Effervescent people aren’t supposed to be depressed. People who have the “perfect” family aren’t supposed to struggle. People who have every material item they could want or need aren’t supposed to suffer from mental health problems.
Yet, this illusion has been shattered time and time again, with Anthony Bourdain, Robin Williams, Kate Spade, and Alexander McQueen.
And, most recently, with the tragic suicide of Stephen ‘tWitch’ Boss. Known to many fans for his time on So You Think You Can Dance and The Ellen DeGeneres Show, I came to love watching Stephen — and his wife, Allison Holker — as the hosts of Disney Fairy Tale Weddings.
The duo, who celebrated their ninth wedding anniversary on December 10, made even the most cynical viewer believe in happily ever after, and it was a joy to watch them interact with Disney brides and grooms throughout two seasons.
When news of Stephen’s death broke yesterday morning, I had to read the headline half a dozen times before I believed it.
I had the same thoughts as every other fan, “How?,” “Why?,” “He seemed so happy yesterday on social media.”
But the truth is, despite a society that purports to care about erasing the stigma of mental health struggles, social media remains a highlight reel. And, in a world where appearances are everything, it’s easy to wear a mask long enough to shoot a 30-second video.
Stephen’s death, alone in an L.A. hotel room, has served to drive home the point that no matter how many people surround you — from fans to friends to a loving family — depression and suicidal thoughts create a prison for one.
If someone who was rarely physically by himself in a house with a wife and three bubbly children could feel like he had nowhere to turn, what about those who live isolated lives? I said it yesterday, I’ll say it today, and I’m sure I’ll say it again.
Check on your people, people.
Depression doesn’t choose. It doesn’t pick a convenient time or place to rear its head. It can impact anyone.
It can even take a seemingly joyous man, less than two weeks before Christmas, who had just celebrated his anniversary and his daughter’s third birthday.
This isn’t a normal post for me but some things transcend fun, and if this can happen to the Boss family, it can truly happen to anyone.
No matter what you’re going through this holiday season or at any time, know that you aren’t alone. You matter. Your story matters. So often, the happy ending would never happen without the darkest chapters of a book.
There’s a happy ending out there for all of us. It may not be a candlelit walk down Main Street, U.S.A. in a white dress for you but no matter what your “happily ever after” looks like, stick around to find your happiness.
It’s worth it.
Resources For Depression and Suicidal Thoughts
- Call 988 – The three-digit national Suicide & Crisis Hotline immediately connects those experiencing mental health crises with help from a network of over 200 local crisis centers. 988 went live on July 16, 2022, making it easier for those experiencing distress to receive assistance.
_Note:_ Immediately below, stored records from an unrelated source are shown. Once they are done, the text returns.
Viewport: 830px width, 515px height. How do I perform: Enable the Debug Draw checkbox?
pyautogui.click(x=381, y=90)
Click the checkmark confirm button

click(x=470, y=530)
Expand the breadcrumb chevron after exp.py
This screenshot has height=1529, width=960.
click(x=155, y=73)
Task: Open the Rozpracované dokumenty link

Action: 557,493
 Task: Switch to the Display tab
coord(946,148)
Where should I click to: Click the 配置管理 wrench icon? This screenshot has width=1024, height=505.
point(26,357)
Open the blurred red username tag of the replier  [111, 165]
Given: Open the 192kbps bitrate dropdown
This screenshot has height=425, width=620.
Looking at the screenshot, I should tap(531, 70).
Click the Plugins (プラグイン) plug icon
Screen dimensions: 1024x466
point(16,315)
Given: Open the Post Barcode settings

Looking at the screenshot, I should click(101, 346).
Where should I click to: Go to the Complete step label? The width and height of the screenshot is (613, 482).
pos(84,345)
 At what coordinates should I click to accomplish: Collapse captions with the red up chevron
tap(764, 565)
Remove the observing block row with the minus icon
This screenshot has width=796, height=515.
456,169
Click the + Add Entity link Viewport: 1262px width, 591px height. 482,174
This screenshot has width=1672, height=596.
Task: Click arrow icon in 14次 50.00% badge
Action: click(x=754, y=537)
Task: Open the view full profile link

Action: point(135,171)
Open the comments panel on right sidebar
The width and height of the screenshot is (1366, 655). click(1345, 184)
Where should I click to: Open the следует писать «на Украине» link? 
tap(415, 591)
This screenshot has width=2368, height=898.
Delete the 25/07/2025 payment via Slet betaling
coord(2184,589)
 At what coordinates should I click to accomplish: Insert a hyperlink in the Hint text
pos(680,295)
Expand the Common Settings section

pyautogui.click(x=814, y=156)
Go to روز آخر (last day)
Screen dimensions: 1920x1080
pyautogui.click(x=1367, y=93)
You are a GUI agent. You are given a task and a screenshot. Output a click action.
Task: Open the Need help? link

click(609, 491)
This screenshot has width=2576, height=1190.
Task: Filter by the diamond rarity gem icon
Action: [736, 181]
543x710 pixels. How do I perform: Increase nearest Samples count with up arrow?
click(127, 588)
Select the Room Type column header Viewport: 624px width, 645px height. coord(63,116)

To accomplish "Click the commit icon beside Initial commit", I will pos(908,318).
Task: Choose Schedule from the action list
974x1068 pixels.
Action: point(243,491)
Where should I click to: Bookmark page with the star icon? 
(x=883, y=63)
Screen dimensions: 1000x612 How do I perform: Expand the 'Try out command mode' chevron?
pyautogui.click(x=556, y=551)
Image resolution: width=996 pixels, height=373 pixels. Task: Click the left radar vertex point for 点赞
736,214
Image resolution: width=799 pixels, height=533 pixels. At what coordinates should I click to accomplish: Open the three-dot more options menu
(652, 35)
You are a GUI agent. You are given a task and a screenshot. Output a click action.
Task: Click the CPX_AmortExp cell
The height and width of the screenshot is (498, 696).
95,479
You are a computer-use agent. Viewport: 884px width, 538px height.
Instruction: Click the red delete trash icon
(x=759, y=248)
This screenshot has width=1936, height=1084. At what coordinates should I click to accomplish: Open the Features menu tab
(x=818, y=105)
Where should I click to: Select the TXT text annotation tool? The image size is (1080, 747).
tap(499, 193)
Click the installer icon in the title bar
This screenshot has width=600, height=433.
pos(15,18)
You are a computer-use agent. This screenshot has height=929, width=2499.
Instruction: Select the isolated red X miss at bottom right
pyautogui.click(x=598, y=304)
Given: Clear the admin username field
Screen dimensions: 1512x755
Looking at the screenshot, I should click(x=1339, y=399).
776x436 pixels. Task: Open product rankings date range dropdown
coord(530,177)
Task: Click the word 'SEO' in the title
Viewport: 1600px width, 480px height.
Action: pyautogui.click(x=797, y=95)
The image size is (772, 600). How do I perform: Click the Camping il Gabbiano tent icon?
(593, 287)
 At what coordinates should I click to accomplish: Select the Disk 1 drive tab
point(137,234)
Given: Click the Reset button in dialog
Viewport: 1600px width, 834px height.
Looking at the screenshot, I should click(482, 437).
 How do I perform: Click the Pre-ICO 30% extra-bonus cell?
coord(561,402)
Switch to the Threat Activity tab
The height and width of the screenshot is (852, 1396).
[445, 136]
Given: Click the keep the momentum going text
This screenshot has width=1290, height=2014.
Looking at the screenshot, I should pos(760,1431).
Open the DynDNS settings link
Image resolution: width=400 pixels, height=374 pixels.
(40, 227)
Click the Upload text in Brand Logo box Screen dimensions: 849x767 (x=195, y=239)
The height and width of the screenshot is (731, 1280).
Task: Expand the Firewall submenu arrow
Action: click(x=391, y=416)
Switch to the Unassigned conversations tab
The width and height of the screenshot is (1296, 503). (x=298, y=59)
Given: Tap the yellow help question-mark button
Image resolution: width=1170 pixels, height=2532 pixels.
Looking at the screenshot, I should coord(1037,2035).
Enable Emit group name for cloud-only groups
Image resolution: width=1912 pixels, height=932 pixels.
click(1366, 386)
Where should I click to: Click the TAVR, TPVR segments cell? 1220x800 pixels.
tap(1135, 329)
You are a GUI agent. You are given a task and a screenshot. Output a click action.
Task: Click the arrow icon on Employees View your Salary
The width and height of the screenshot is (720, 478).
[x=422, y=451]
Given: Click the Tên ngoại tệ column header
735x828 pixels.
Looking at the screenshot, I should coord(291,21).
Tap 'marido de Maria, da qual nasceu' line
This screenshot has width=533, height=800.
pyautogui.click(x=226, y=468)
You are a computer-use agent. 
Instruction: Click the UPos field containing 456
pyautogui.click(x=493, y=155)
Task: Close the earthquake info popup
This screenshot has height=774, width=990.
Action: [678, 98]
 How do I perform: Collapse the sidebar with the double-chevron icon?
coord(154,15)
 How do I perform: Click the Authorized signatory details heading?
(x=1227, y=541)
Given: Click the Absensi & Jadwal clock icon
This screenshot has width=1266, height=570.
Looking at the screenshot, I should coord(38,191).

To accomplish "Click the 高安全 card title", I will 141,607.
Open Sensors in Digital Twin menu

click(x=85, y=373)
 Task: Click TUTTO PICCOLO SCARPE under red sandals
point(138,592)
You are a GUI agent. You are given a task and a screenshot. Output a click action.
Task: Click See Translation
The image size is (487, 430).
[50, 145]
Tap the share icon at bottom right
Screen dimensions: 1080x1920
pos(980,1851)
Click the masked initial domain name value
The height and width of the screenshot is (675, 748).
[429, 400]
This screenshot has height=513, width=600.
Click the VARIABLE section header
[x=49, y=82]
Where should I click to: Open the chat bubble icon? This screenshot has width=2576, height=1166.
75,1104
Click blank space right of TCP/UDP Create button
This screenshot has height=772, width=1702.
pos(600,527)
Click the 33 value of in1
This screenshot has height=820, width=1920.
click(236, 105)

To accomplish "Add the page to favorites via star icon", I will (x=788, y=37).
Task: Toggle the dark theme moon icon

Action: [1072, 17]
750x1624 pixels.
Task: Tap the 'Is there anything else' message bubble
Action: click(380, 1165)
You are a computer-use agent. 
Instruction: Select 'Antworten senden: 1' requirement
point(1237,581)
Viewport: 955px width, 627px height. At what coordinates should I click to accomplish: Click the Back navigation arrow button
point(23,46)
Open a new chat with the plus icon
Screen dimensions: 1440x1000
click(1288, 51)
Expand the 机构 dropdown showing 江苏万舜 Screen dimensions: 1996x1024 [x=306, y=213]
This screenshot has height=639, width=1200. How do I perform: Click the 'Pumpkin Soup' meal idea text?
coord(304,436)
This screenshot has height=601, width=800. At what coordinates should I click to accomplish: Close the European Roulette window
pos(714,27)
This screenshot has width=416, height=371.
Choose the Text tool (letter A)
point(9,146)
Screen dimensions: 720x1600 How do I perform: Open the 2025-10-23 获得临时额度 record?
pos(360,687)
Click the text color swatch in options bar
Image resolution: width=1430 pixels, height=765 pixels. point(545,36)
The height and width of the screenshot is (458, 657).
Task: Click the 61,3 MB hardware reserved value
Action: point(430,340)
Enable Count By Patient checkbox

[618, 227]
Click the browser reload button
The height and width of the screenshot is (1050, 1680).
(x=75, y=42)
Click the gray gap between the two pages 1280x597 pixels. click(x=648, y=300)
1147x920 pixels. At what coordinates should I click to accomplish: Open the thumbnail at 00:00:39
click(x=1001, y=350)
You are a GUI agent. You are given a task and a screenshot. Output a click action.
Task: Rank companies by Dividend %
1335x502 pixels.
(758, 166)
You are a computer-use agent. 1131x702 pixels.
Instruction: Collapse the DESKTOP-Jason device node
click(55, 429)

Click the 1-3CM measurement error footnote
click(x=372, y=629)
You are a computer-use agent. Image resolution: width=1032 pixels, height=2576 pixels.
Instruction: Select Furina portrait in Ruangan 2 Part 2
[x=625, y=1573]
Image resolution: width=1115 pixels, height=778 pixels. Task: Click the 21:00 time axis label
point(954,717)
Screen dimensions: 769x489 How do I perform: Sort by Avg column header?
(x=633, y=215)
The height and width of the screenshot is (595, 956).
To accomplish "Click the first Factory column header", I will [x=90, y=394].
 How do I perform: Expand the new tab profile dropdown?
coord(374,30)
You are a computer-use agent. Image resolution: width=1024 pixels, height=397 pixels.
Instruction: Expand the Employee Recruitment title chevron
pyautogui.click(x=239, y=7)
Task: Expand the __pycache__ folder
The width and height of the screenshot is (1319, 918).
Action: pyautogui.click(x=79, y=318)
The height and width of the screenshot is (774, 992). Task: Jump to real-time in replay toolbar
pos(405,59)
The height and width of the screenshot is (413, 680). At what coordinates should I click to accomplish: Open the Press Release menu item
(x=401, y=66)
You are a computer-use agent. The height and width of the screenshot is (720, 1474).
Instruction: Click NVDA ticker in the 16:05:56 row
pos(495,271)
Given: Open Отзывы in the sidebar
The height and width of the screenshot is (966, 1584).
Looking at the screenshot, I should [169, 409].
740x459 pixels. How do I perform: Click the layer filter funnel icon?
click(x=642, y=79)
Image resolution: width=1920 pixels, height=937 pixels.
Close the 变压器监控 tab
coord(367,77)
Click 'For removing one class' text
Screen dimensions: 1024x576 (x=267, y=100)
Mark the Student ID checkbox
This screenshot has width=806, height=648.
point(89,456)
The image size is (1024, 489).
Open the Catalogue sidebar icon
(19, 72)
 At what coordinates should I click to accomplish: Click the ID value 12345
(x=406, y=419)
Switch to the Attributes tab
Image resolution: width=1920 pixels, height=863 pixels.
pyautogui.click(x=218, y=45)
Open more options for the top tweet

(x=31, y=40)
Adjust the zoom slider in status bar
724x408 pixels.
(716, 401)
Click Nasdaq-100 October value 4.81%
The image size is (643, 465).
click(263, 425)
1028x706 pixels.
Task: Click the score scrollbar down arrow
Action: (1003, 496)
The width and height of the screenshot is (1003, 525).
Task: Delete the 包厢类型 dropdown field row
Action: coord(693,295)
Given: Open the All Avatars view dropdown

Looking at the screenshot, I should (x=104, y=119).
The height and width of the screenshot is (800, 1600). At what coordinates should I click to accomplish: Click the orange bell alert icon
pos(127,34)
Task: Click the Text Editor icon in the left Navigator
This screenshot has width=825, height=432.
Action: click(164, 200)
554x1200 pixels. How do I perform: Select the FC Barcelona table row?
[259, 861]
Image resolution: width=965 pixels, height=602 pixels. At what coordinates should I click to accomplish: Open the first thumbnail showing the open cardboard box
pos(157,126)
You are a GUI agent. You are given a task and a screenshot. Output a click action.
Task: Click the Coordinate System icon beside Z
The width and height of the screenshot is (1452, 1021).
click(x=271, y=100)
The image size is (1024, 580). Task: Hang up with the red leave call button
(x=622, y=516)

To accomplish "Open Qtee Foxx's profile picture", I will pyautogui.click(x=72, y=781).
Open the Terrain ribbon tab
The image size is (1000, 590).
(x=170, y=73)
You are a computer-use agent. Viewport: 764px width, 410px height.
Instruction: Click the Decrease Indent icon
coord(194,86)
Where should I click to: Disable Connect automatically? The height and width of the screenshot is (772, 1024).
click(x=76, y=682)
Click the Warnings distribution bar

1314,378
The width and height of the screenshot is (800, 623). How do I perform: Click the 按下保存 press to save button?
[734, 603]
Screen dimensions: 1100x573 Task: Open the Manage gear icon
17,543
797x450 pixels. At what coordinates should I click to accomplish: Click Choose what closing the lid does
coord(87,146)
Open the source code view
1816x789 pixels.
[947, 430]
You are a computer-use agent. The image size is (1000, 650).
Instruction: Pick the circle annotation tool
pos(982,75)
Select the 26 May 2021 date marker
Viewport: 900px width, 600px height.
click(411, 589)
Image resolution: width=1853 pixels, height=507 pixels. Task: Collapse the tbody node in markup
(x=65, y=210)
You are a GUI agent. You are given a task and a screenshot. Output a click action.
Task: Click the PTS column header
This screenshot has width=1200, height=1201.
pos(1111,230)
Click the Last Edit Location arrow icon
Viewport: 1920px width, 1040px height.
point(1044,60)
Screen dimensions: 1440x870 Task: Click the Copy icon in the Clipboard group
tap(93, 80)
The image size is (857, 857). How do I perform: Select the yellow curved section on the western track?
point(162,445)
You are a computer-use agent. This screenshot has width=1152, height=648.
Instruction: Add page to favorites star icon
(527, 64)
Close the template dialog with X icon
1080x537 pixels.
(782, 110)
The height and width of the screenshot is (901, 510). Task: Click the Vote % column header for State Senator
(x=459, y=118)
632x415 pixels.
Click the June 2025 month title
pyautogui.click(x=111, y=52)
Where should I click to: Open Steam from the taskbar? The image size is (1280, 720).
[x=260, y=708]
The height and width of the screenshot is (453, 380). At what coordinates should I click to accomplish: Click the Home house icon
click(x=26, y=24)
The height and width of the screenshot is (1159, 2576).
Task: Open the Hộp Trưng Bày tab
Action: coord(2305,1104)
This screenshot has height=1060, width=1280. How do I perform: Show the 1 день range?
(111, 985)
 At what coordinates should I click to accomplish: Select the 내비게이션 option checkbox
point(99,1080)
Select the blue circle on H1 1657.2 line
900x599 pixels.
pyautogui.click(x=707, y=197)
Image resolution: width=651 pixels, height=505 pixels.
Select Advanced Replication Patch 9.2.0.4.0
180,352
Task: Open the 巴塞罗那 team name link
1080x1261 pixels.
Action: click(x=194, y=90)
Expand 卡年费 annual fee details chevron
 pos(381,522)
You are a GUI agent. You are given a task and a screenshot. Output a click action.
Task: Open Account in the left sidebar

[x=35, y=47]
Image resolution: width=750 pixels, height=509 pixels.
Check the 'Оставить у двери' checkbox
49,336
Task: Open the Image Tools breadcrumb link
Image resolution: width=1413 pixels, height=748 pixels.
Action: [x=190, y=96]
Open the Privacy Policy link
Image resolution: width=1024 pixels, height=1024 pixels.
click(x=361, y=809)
- Call 1-800-662-HELP (4357) – The national helpline provided by the Substance Abuse and Mental Health Services Administration (SAMHSA) offers 24/7, 365-day-a-year treatment referral and information service for families and individuals facing emotional distress or substance abuse issues.
- Visit IMALIVE.org – I’m Alive is the first organization in the United States to have 100% of its volunteers trained and certified in crisis intervention. The website offers a free online chat for those in crisis, and provides numerous resources about suicide warning signs and prevention.
- Visit TheTrevorProject.org – Geared specifically towards LGBTQIA+ individuals facing emotional distress, The Trevor Project offers three ways to anonymously reach a trained counselor. Those in need can call, text, or chat to receive immediate assistance by visiting this page.
- Visit VeteransCrisisLine.net – Military veterans face unique challenges when they return home from deployment. The Veterans Crisis Line offers a free hotline and chat for those facing suicidal thoughts or emotional distress. To reach a live counselor who specializes in military crises by phone, call 988 and press option 1.